Son monocausalisme technique ne pouvait que mener à ce point. Au suicide industriel, Sale répond par le suicide civilisationnel. Ce n’est plus contre les « mauvaises » technologies qu’il faut se dresser, puisqu’il n’y en a pas de « bonnes » et encore moins contre ceux qu’elles enrichissent — pour Sale, le luddisme n’est admirable que parce qu’il dit, en quelque sorte, « guerre aux machines (en général), paix à leurs propriétaires (capitalistes) » — mais contre la civilisation et singulièrement la civilisation occidentale en ce qu’elle est celle de l’industrialisation. Mais que faire, alors, des milliards d’être humains qui seraient excédentaires sans engrais chimiques ni agriculture mécanisée ? À cette question, des gens plus conséquents que Sale ont répondu, chacun à leur manière, que ce soit Pentti Linkola ou Savitri Devi, par exemple, mais par qui est-ce acceptable aujourd’hui même parmi les « luddites spontanés » (jolie formule de Sale) que sont, sans doute, les lecteurs de cet article ?

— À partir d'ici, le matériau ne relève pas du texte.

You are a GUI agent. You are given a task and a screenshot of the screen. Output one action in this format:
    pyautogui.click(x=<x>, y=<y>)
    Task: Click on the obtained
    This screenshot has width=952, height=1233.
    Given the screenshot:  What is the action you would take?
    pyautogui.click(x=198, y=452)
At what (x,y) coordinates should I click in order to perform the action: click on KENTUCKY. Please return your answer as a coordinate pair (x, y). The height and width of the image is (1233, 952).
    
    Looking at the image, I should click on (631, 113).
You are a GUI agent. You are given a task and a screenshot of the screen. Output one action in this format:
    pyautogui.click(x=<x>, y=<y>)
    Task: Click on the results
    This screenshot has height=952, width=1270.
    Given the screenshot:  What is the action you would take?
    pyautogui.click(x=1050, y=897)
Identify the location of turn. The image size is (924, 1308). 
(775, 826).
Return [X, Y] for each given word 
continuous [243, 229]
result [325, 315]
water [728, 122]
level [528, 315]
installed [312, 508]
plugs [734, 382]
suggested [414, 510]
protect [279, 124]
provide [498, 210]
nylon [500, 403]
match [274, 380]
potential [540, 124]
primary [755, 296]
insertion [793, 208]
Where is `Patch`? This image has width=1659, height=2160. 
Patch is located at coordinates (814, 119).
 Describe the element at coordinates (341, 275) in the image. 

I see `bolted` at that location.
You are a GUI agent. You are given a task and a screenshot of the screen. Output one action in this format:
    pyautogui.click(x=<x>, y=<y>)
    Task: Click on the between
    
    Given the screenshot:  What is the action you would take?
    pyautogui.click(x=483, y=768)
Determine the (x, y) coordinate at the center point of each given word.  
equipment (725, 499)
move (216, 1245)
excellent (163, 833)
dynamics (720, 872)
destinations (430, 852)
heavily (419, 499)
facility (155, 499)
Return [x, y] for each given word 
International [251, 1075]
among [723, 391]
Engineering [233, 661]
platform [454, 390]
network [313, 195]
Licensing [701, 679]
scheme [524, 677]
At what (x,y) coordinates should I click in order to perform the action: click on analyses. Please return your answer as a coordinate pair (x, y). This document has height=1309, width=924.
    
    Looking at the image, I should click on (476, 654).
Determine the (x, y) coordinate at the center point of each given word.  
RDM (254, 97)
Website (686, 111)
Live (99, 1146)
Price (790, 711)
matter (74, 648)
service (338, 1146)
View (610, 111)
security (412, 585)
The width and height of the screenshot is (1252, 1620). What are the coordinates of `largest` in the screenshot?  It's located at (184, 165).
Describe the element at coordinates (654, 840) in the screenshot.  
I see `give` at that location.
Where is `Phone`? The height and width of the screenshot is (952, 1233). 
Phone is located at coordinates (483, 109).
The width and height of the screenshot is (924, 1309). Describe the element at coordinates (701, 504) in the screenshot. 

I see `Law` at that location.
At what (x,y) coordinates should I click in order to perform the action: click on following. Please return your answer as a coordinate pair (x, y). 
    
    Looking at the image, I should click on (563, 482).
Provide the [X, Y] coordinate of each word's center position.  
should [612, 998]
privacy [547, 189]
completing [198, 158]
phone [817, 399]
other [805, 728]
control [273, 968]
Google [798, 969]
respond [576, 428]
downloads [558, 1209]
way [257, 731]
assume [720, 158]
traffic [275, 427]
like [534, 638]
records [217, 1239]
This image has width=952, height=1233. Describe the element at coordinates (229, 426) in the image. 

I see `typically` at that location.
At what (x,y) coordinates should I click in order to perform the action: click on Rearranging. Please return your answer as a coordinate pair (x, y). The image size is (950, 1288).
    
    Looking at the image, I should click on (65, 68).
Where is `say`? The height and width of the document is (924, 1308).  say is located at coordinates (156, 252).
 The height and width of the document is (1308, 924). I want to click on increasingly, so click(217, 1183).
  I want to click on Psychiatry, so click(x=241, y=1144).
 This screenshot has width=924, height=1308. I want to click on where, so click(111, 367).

Kirkpatrick Sale voit la civilisation comme une catastrophe. Peut-être en est-elle une. Mais c’est la nôtre et nous en sommes les enfants — peut-être des enfants mécontents et ingrats, mais des enfants de ce sang-là. On ne se baigne pas deux fois dans le même fleuve, dit Héraclite, mais on peut patauger éternellement dans la même mare, suggère Sale. À tout prendre, si la catastrophe coule dans nos veines, alors, plutôt la noyade dans l’eau vive que de rester assis le cul dans la boue à adorer les idoles.